Reproduce the lines below word for word, starting with the line that contains "Where should I click to: Select" and going on through the line that contains "I will pos(929,195).".

▬▬▬▬▬▬

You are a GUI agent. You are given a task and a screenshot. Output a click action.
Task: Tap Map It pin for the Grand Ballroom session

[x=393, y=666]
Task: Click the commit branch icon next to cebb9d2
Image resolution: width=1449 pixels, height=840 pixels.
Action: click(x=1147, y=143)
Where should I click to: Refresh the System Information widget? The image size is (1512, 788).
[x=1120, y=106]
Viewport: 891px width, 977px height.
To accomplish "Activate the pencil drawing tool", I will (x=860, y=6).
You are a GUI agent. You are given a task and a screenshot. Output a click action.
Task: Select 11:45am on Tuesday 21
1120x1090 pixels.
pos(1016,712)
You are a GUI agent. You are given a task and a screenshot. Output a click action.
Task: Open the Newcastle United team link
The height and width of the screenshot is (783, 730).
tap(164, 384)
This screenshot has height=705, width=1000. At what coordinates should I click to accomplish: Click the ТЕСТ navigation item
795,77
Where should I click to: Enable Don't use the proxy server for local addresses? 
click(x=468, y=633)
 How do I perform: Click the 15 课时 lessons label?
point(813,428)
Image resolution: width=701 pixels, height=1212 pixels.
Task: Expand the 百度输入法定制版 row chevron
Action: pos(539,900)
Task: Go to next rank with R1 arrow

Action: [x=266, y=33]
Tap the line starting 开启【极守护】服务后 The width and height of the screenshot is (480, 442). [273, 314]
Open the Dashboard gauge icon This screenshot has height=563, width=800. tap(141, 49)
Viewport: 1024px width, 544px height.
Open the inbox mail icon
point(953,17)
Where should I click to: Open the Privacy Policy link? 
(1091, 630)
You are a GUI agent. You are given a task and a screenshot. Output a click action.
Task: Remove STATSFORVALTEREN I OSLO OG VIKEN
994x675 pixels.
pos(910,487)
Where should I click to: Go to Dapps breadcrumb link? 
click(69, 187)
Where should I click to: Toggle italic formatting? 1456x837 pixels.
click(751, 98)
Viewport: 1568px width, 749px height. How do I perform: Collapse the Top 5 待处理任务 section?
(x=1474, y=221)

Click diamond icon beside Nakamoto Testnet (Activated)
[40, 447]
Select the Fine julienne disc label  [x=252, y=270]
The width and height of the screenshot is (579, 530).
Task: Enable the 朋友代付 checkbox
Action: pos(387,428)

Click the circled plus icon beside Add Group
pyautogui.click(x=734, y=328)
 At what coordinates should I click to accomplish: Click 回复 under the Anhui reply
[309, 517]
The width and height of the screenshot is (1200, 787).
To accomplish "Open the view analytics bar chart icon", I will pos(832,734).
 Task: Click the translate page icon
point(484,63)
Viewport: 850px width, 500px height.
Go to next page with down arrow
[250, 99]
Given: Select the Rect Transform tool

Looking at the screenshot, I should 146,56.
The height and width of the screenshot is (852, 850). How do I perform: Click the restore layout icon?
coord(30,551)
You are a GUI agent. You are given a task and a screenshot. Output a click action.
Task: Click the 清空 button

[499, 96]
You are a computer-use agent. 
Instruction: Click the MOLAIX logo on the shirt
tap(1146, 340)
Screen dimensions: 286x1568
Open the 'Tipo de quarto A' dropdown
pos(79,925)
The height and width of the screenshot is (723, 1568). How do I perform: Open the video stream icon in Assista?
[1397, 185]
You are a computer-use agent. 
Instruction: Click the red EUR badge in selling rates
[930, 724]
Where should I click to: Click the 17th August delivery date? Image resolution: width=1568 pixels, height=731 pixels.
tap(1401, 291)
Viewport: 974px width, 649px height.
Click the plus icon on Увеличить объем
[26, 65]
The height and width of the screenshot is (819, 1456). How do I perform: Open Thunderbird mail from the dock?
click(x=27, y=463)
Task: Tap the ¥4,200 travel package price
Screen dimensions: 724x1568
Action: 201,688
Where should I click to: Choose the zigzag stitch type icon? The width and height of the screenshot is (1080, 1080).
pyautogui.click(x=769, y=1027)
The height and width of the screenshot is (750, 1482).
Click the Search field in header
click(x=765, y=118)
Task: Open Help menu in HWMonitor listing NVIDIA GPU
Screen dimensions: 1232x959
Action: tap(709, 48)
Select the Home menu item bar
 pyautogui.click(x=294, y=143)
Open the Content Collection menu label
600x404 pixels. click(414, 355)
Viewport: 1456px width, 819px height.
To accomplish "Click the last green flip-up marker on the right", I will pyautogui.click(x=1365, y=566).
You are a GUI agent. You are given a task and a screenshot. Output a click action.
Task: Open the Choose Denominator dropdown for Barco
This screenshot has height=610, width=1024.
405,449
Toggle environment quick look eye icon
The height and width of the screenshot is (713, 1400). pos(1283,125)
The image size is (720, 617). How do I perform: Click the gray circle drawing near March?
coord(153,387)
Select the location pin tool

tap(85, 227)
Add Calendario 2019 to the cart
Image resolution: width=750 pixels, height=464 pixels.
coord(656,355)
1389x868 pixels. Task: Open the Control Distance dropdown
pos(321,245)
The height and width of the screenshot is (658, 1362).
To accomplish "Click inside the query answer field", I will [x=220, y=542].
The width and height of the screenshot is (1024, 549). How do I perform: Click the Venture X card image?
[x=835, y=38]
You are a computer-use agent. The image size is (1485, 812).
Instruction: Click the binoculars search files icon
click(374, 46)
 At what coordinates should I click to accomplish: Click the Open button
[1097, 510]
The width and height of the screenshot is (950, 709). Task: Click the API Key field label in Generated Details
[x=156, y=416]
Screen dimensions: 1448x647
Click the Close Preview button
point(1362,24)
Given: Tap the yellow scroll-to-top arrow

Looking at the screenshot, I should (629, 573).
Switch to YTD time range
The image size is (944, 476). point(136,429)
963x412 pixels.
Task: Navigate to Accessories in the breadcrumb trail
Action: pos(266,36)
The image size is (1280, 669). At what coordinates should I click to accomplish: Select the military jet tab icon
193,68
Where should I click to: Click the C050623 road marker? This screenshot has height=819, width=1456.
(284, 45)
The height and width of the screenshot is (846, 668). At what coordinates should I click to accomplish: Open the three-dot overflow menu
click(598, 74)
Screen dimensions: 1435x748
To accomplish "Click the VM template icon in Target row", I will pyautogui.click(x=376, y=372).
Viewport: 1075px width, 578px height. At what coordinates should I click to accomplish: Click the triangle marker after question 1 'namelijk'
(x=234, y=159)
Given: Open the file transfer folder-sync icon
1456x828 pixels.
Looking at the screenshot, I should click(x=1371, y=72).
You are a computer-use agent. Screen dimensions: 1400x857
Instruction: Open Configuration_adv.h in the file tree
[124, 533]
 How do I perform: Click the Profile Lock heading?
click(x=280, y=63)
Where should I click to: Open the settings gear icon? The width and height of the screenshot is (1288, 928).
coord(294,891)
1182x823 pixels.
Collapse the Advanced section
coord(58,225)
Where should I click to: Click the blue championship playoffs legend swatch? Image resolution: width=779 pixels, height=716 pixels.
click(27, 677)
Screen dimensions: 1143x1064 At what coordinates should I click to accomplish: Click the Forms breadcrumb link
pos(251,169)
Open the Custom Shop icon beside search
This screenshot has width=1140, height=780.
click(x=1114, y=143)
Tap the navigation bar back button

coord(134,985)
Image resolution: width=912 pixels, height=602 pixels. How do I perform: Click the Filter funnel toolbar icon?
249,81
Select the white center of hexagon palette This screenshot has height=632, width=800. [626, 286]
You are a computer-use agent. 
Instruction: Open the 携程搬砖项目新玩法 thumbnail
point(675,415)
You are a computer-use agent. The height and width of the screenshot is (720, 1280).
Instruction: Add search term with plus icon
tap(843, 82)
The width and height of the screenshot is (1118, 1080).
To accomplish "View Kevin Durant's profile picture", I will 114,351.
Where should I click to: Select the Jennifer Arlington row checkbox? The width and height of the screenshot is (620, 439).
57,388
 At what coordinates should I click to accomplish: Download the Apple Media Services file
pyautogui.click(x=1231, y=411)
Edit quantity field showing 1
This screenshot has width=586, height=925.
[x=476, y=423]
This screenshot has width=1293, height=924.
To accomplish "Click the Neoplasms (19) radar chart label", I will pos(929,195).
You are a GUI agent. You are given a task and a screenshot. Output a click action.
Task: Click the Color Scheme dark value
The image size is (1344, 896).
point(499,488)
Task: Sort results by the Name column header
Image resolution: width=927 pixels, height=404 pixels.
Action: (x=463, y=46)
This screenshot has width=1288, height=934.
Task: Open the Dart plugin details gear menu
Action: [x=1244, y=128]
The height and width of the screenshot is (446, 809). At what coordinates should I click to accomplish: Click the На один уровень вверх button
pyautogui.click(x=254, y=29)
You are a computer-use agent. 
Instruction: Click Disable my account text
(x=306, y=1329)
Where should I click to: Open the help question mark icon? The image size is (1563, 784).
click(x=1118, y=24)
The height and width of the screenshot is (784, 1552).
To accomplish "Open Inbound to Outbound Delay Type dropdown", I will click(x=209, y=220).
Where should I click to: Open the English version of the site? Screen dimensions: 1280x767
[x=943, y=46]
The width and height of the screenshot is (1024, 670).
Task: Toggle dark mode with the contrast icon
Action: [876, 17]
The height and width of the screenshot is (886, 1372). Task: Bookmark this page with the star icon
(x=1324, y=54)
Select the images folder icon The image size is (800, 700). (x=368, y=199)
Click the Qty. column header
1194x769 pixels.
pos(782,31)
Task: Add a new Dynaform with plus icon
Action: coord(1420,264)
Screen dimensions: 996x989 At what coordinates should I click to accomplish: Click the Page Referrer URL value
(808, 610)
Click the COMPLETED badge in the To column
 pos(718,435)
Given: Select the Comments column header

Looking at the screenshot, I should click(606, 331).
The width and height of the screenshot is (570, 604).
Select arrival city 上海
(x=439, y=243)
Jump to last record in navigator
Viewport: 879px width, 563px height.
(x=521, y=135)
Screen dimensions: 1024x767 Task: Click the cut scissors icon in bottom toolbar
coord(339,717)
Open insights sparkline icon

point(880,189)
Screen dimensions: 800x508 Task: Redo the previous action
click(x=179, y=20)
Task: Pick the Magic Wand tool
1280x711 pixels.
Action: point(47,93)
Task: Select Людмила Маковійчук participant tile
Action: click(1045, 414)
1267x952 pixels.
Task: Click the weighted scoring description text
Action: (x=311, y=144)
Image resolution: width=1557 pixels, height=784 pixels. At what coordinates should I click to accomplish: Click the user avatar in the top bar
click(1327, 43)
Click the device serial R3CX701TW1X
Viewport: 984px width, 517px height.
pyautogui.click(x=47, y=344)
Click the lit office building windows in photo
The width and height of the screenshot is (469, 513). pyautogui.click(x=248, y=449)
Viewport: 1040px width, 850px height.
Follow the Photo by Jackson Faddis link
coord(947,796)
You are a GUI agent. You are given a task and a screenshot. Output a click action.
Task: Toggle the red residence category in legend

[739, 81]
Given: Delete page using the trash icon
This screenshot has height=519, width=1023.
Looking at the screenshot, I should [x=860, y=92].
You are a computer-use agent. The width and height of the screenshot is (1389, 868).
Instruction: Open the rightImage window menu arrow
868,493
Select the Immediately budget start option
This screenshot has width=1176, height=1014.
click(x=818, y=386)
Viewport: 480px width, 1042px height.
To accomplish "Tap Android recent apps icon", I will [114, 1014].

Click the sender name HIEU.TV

▬▬▬▬▬▬

**Exercise output**
Where should I click to: Select the Jennifer Arlington row checkbox? The width and height of the screenshot is (620, 439).
57,388
 At what coordinates should I click to accomplish: Download the Apple Media Services file
pyautogui.click(x=1231, y=411)
Edit quantity field showing 1
This screenshot has width=586, height=925.
[x=476, y=423]
This screenshot has width=1293, height=924.
To accomplish "Click the Neoplasms (19) radar chart label", I will pos(929,195).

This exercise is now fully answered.